Un'iscrizione frammentaria ci ha conservato parte di un rescritto imperiale della prima metà del IV secolo, relativo allo stato giuridico di fabri artiflces della città di Roma (Année epigraphique, 1941, 68).
I collegî artigianali, che, da associazioni libere e private durante la Repubblica, si trasformarono in organi sottoposti al controllo dello Stato durante l'Impero e finalmente in organi dello Stato durante gli ultimi secoli, compresero artigiani anche delle arti applicate, ma non gli artisti veri e proprî. Le sole testimonianze di pittori collegiati paiono essere un'iscrizione funeraria cristiana, per due pittori morti in Pannonia, fatta da collegae (C. I. L., iii, 4222), che potrebbero anche essere compagni di un collegio funeratizio e non professionale, e un'iscrizione di Ostia pure fatta da collegae pingentes (Ephemeris Epigraph., ix, p. 478). Di artigiani, aventi invece più o meno diretta relazione con la produzione e la vendita di oggetti artistici, conosciamo i seguenti collegi: collegium aurificum (a Roma, dai tempi più antichi, Plut., Numa, 17, in epoca repubblicana, C. I. L., vi, 9202; ad Aventicum, in Helvetia, C. I. L., xiii, 5154); c. anulariorum (a Roma, fine della Repubblica, C. I. L., 9144); c. argentariorum (a Roma, C. I. L., vi, 348; a Smirne, coi lavoranti dell'oro, C. I. G., 3154; a Palmira, id.; IGRRP, ii, 1031); c. brattiariorum inauratorum, collegio dei battiloro (a Roma, C. I. L., vi, 95), coralloplasti (koralloplastài, lavoranti del corallo, a Magnesia sul Sipylum, C. I. G. 3408). Si tratta quasi esclusivamente di specialità della oreficeria; i molti collegi di lapidarii (cfr. C. I. L., v, 7869), di marmorarii (cfr. C. I. L., v, 7044; x, 7039; vi, 9570), di aerarii (cfr. C. I. L., v, 5847, 5892; vi, 9156) non organizzavano gli artisti, secondo la accezione più rara del nome, non gli scultori del marmo o i toreuti, ma i cavapietre, gli scalpellini, i fonditori, gli operai della pietra, del marmo, del bronzo.

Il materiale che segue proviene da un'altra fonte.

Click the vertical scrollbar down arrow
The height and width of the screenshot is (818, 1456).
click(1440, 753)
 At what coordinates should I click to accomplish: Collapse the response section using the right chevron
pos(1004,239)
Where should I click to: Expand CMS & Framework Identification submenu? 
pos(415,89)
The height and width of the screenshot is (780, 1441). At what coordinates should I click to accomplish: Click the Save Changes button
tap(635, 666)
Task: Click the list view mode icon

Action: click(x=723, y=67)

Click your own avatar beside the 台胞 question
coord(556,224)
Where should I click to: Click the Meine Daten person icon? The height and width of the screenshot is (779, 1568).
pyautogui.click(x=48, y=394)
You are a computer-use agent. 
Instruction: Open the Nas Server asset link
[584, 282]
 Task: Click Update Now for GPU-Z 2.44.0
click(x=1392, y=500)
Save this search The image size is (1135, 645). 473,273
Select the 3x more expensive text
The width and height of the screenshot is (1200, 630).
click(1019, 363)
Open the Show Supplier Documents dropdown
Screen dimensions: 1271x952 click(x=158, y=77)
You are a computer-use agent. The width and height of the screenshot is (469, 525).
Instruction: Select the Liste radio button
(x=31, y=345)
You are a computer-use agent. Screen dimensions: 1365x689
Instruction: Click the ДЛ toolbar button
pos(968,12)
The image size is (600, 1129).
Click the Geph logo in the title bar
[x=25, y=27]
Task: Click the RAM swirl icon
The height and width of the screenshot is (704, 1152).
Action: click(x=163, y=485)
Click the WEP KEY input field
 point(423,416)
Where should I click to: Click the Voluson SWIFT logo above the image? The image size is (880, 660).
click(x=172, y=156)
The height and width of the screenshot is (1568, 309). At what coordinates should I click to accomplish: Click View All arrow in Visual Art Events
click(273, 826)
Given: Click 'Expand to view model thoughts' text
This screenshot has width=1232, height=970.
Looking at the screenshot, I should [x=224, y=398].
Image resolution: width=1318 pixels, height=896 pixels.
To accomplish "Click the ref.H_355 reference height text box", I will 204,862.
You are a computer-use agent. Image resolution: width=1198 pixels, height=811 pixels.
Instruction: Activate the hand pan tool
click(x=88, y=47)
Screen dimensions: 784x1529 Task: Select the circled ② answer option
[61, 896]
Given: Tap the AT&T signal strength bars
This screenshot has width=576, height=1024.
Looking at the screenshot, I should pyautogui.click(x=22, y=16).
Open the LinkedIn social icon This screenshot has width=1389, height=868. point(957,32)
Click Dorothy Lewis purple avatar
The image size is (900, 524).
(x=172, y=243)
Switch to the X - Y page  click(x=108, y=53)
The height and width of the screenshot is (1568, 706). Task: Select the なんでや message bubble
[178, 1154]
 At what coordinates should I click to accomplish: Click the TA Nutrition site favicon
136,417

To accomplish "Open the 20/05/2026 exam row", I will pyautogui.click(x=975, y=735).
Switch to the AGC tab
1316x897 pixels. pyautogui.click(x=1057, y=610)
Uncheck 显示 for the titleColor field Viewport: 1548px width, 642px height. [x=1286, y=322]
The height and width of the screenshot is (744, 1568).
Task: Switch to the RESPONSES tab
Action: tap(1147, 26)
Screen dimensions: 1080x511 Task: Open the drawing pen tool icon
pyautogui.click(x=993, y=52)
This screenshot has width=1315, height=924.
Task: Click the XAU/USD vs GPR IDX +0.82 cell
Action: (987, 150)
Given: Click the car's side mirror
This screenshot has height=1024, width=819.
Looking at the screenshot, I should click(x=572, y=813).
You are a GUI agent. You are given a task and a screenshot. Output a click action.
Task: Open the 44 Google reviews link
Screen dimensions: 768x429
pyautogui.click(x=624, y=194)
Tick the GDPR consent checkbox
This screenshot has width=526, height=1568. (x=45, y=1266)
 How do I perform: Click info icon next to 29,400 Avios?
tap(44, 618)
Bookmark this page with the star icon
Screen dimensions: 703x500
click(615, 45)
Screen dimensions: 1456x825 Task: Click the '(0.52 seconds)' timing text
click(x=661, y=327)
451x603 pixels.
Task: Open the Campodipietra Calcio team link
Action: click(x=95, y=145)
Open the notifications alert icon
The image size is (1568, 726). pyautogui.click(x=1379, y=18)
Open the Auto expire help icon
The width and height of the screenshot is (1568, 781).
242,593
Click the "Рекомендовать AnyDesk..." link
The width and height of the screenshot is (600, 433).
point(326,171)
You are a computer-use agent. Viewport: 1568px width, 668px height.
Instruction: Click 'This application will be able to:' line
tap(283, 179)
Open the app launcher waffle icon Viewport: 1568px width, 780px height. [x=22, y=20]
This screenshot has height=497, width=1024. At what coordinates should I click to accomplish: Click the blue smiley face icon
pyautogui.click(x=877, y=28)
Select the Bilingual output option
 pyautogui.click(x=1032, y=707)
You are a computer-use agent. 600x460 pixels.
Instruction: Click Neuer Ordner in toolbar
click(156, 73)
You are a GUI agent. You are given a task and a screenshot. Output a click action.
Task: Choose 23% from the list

Una definizione e un elenco dei partecipanti alle varie attività artistiche e artigiane documentati epigraficamente si trovano in quest'opera sotto le voci relative (v. Aerarius, Agalmatopoios, Albarius, Anaglyptarius, Andriantopoios, Anularius, ecc.).
Bibl.: G. Humbert, in Dict. Ant., I, 1873, p. 446; s. v. artifices; E. De Ruggiero, Diz., I, 1894, p. 681, s. v.